Photo Credit: Kathy Myrick
If you are like me, you were probably hoping that by now – 6 days into the Gold King Mine release – the EPA would be giving our beloved river the “all clear.”
Unfortunately, that is not going to happen.
Yesterday, the EPA announced that it would be another week before they could make any determination about the safety of these waters.
That is another week of ag lands drying, parched cattle, municipalities calculating reserve water supplies, raft and fishing guides sitting idle.
Worse, though, is the fear and unknowing. At Sunday night’s public meeting, anger, frustration, and a deep sadness pervaded. What I believe ties all of these emotions together is fear. Fear of loss. Fear of uncertainty. Fear in the face of having to acknowledge we have lost, or perhaps never had, control.
That which sustains our lives and our livelihoods, the lifeblood of our community, was ravaged in slow motion before our very eyes, and we were utterly powerless to help.
As if it could not get worse, for some of us it was. We have long known that this disaster was perfectly predictable. It was inevitable.

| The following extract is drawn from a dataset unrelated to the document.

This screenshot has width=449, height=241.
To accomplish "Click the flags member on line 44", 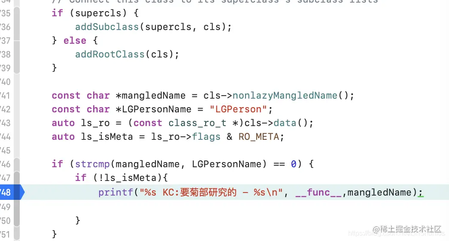I will point(206,137).
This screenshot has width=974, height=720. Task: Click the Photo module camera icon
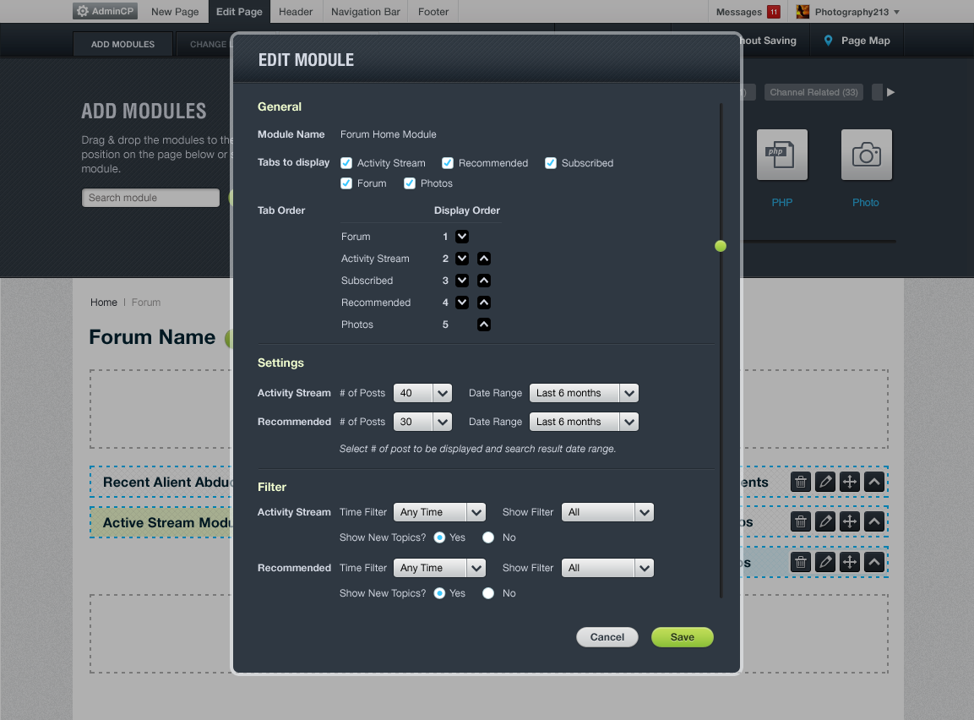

And though for decades we have tried to forestall it, we have failed.
The historic mining district at the headwaters of the Animas has been degrading water quality in the river since mining began. Over the past 25 years, politics, egos, narrowly defined self-interest, and fanciful visions of mining’s return have kept necessary remediation at bay.
We are all paying the price of losing that struggle.
While we are still in the thick of emergency response, I cannot help but begin to lay the groundwork for the political fight ahead.
Every community up and down this watershed has a right – a responsibility – to hold mining companies and the agencies that regulate them accountable for the complete remediation of historic mine wastes.
And that’s exactly what we are going to do.
Let’s keep our heads down and deal with the immediate crisis at hand. But in the moments your mind steals away to what next, commit. Commit to staying involved with the Animas River and historic mine remediation until our communities are finally protected.
SJCA will be with you on every step of that journey.
For the river.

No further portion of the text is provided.